Japanese Patent Laid-Open No. 2015-200182

  In the thermal energy recovery system described in Patent Document 1, when a so-called fin tube type evaporator is used as the evaporator, if the working medium leaks out of the heat transfer tube (tube) in the evaporator, the working medium becomes the engine. Flow into. In order to detect this leakage, it is conceivable to provide a sensor capable of detecting leakage of the working medium in the evaporator. However, drainage occurs in the evaporator, and this drain contains components other than the working medium (such as sulfur components contained in the exhaust gas sucked into the compressor). There is concern about detection and corrosion.

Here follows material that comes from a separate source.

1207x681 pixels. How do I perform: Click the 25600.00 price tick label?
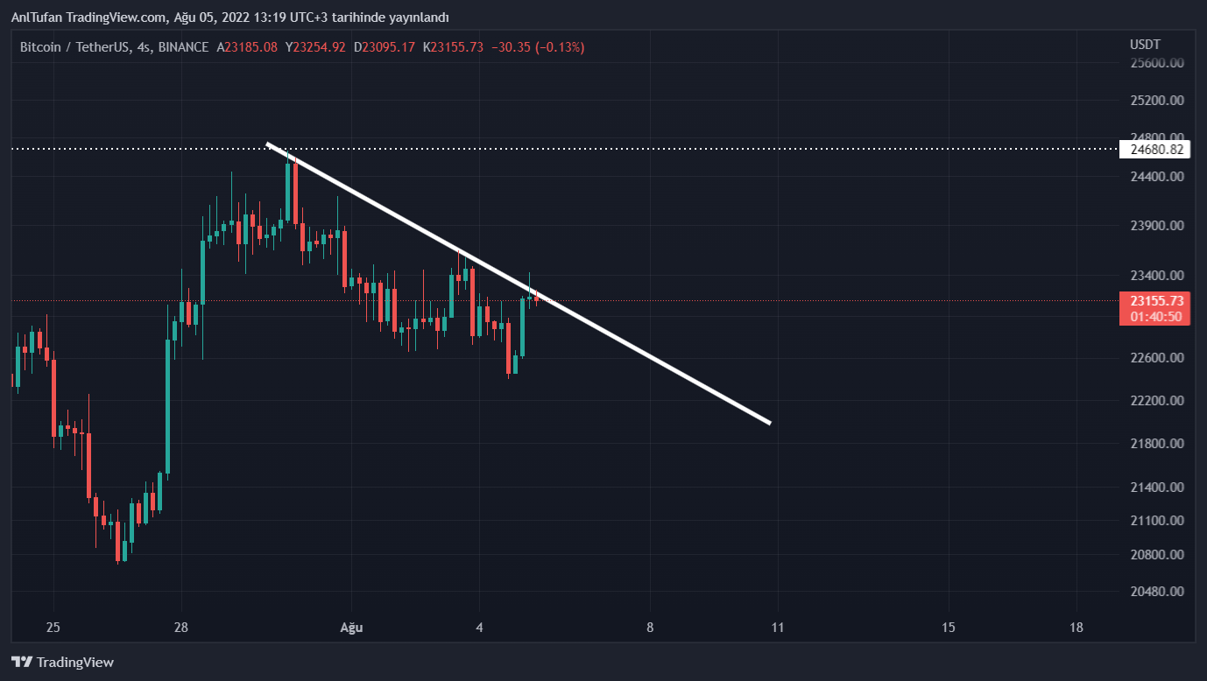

  An object of the present invention is to provide a thermal energy recovery system and a detection unit capable of suppressing the erroneous detection of a sensor capable of detecting a working medium and the occurrence of corrosion.

  To achieve the above object, the present invention provides an engine, a turbine driven by exhaust gas discharged from the engine, and a compressor connected to the turbine and discharging supercharged air to be supplied to the engine. A supercharger, an evaporator that evaporates the working medium by exchanging heat between the supercharged air discharged from the compressor and the working medium, and an expander that expands the working medium flowing out of the evaporator; A power recovery machine connected to the expander; a condenser for condensing the working medium flowing out from the expander; a pump for sending the working medium flowing out from the condenser to the evaporator; the evaporator; A circulation channel that connects the recovery unit, the condenser, and the pump in this order, and a detection unit that can detect leakage of the working medium in the evaporator. And the detection unit is provided in the extraction flow path for extracting a part of the supercharged air between the evaporator and the engine, and is provided in the extraction flow path to prevent passage of liquid. A thermal energy, comprising: a drain trap that permits and prohibits the passage of gas; and a sensor that is provided in a portion of the extraction flow channel upstream of the drain trap and that can detect the working medium. Provide a collection system.

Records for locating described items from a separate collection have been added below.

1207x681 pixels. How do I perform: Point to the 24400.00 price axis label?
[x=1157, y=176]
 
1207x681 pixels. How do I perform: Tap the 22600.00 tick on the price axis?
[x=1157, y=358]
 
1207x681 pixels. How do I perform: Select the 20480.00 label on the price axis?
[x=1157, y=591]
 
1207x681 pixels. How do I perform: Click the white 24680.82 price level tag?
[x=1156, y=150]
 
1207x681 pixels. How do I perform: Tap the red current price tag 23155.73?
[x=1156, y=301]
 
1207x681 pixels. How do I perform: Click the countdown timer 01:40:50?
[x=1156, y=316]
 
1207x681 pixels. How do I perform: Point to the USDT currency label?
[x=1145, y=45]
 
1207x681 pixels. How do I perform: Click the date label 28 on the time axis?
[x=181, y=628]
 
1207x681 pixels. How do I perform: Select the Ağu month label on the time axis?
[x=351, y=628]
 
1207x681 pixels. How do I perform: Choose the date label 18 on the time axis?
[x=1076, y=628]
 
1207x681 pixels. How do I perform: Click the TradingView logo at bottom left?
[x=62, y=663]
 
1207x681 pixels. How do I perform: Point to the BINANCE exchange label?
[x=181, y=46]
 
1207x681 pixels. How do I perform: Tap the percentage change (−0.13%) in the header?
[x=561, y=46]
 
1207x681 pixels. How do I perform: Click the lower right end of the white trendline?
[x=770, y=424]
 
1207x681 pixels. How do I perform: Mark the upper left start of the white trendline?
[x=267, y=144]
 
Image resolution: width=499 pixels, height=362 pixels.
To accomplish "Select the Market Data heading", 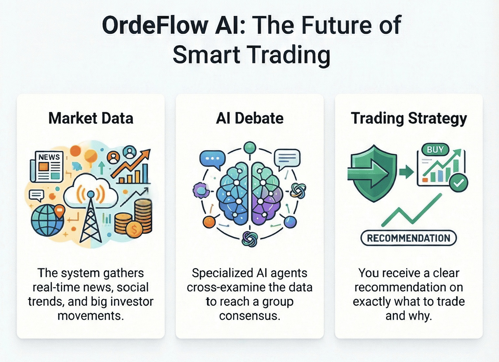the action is click(x=91, y=118).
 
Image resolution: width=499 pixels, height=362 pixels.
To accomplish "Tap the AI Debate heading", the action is click(x=250, y=118).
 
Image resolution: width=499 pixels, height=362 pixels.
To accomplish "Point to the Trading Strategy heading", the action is click(x=409, y=118).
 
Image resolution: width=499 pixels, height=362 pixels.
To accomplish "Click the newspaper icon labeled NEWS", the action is click(x=46, y=166).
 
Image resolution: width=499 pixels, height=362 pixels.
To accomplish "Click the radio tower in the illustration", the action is click(x=91, y=218).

  In the present thermal energy recovery system, a sensor is provided in a portion upstream of the drain trap in the extraction flow path, so that liquid (such as water) containing a component other than the working medium may come into contact with the sensor. It is suppressed. Therefore, erroneous detection of the sensor and occurrence of corrosion are suppressed.

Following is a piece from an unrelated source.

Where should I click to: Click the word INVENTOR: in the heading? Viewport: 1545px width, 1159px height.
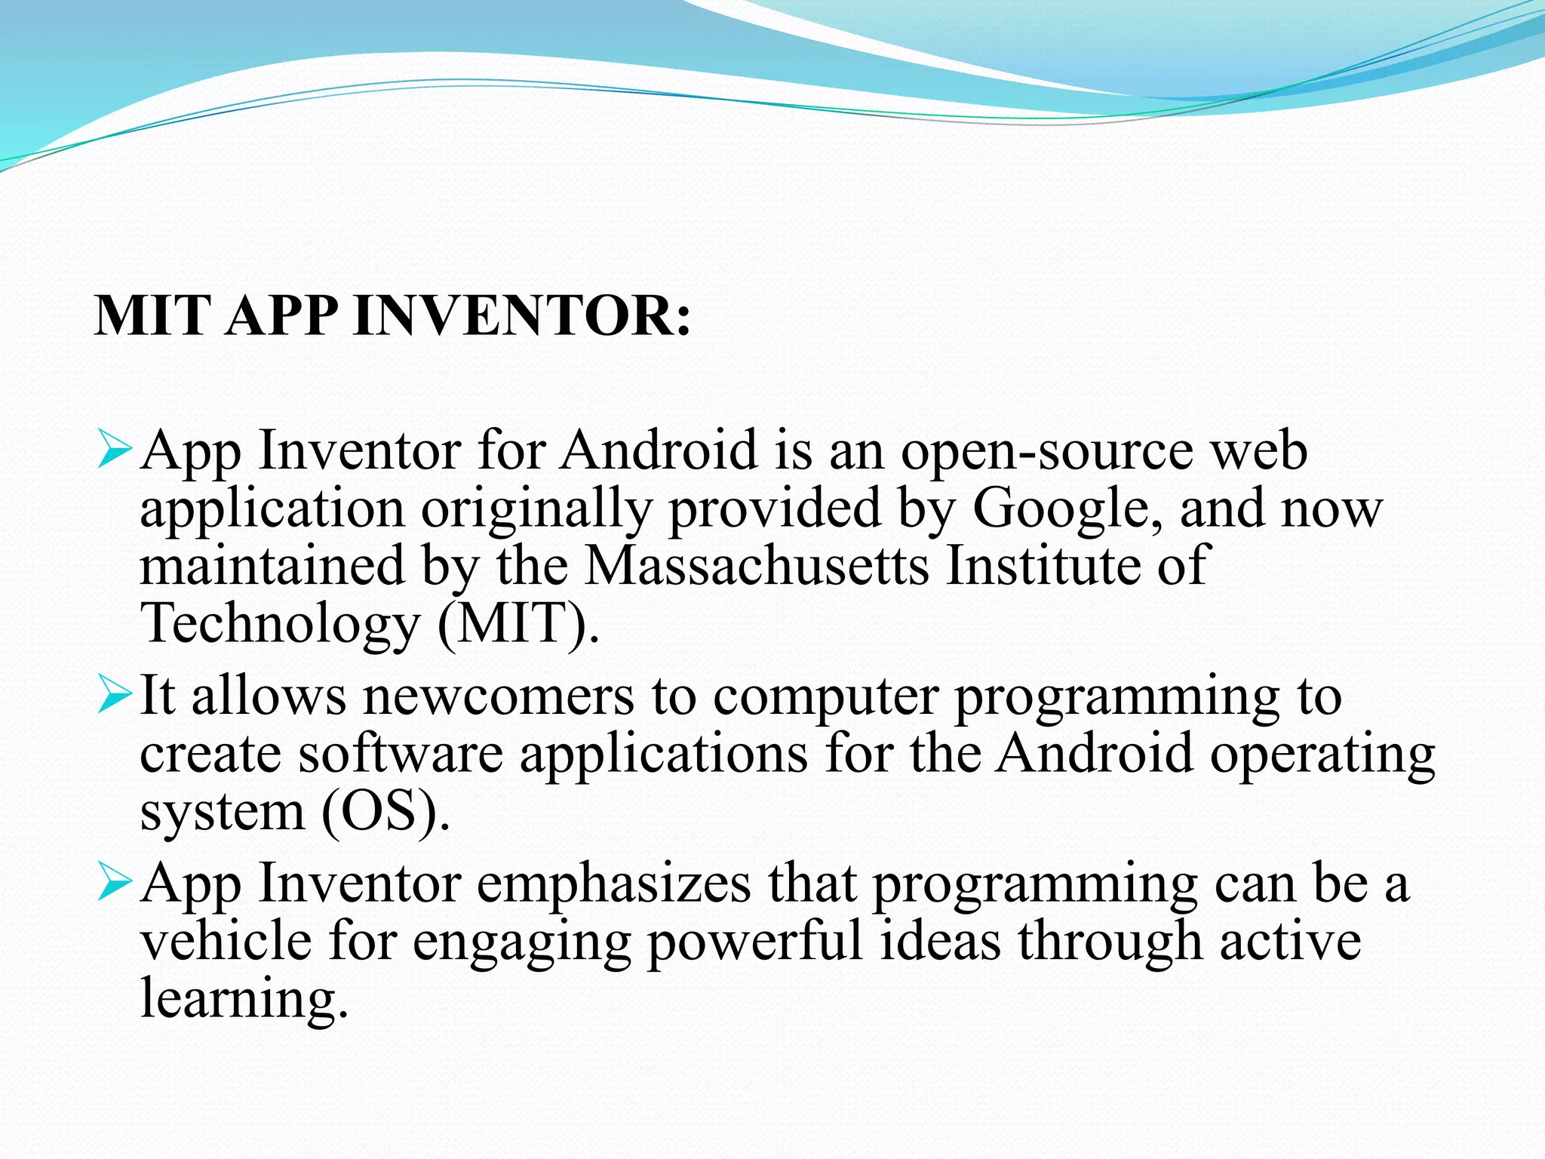point(521,315)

  In this case, it is preferable that the sensor is disposed above the drain trap.

  In this way, since a sensor detects when a certain amount (concentration) of working medium has accumulated in a portion of the extraction channel between the drain trap and the sensor, false detection is more reliable. To be suppressed.

  Moreover, it is preferable that the said extraction flow path has the main flow path provided with the said drain trap, and the branch flow path branched from the said main flow path and provided with the said sensor.

  In this way, since the supercharged air from which moisture has been removed flows into the branch flow path, erroneous detection of the sensor and occurrence of corrosion are more reliably suppressed.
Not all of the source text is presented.